L’art et la race: l’African (tout) contre l’œil des Lumières

Anne LaFont

L’art et la race: l’African (tout) contre l’œil des Lumières

Dijon: Les presses du reel, 2019. 476 pp.; 132 color ills., 8 b/w.

€32.00

9782378960162

by Danielle Ezor

In 2017, Anne Lafont boldly pointed out that art history, as the study of the visual, is a “remarkably efficient tool” for studying race as a construct likewise rooted in the visual.1  With her 2019 book L’art et la race: L’African (tout) contre l’œil des Lumières, Lafont demonstrates both how right she was and just how much more work there is to do.

In the introduction to her book, Lafont poses the question of how to address the development of the image of the African over the long eighteenth century—a topic as large, important, and difficult as that of the depiction of race. This book is intended to address this topic, primarily though not exclusively in the French context, in order to both to bring to the fore images of Black people in the long eighteenth century and to discuss how these images and objects contributed to ideas about race during a time when race as a function of physical appearance was unstable.

### DATA LISTING:
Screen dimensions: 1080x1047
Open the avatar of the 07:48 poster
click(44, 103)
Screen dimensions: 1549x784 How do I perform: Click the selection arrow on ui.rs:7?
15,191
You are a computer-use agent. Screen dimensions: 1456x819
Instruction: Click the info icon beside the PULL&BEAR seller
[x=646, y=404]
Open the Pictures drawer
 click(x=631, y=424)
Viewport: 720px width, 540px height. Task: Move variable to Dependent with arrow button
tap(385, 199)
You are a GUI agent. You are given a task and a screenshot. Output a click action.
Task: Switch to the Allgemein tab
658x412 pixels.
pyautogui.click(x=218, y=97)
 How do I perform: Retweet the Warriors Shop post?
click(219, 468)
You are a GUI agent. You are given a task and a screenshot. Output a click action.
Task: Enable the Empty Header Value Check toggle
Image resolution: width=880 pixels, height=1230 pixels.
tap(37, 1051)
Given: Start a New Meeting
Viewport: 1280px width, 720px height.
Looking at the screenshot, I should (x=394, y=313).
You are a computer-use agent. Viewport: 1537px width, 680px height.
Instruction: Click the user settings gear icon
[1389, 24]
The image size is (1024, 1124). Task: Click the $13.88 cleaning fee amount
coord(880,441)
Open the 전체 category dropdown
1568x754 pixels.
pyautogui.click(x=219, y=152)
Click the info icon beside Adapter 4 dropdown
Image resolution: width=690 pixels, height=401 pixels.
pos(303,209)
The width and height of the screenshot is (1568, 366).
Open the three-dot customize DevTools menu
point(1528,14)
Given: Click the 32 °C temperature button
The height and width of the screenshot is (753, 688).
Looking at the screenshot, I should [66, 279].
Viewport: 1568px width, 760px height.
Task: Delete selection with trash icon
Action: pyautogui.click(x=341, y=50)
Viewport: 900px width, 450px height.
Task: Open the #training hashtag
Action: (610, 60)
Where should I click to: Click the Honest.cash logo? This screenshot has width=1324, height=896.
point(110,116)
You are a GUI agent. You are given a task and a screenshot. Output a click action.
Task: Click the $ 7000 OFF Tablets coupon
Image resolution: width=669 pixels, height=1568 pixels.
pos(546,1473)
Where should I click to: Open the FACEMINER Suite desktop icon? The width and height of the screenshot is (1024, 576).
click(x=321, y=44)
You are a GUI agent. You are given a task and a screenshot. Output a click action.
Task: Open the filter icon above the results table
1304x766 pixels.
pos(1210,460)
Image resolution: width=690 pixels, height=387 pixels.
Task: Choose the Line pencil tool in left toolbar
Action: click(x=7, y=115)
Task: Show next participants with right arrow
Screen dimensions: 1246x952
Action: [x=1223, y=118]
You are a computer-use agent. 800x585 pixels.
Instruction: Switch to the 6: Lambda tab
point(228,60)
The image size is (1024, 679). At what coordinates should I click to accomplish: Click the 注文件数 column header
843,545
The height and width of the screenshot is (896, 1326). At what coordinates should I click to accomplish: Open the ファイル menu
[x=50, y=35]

### EXERCISE INSTRUCTIONS:
1 - Transcribe the passage of the book review between "Dijon: Les presses" and "there is to do.", inclusive.
2 - Present the lines of the listing between the line containing "Where should I click to: Open" and the end of the listing, inclusive, as a numbered list, omitting any blank lines.

### ANSWERS TO EACH TASK:
1 -
Dijon: Les presses du reel, 2019. 476 pp.; 132 color ills., 8 b/w.

€32.00

9782378960162

by Danielle Ezor

In 2017, Anne Lafont boldly pointed out that art history, as the study of the visual, is a “remarkably efficient tool” for studying race as a construct likewise rooted in the visual.1  With her 2019 book L’art et la race: L’African (tout) contre l’œil des Lumières, Lafont demonstrates both how right she was and just how much more work there is to do.

2 -
1. Where should I click to: Open the FACEMINER Suite desktop icon? The width and height of the screenshot is (1024, 576).
2. click(x=321, y=44)
3. You are a GUI agent. You are given a task and a screenshot. Output a click action.
4. Task: Open the filter icon above the results table
5. 1304x766 pixels.
6. pos(1210,460)
7. Image resolution: width=690 pixels, height=387 pixels.
8. Task: Choose the Line pencil tool in left toolbar
9. Action: click(x=7, y=115)
10. Task: Show next participants with right arrow
11. Screen dimensions: 1246x952
12. Action: [x=1223, y=118]
13. You are a computer-use agent. 800x585 pixels.
14. Instruction: Switch to the 6: Lambda tab
15. point(228,60)
16. The image size is (1024, 679). At what coordinates should I click to accomplish: Click the 注文件数 column header
17. 843,545
18. The height and width of the screenshot is (896, 1326). At what coordinates should I click to accomplish: Open the ファイル menu
19. [x=50, y=35]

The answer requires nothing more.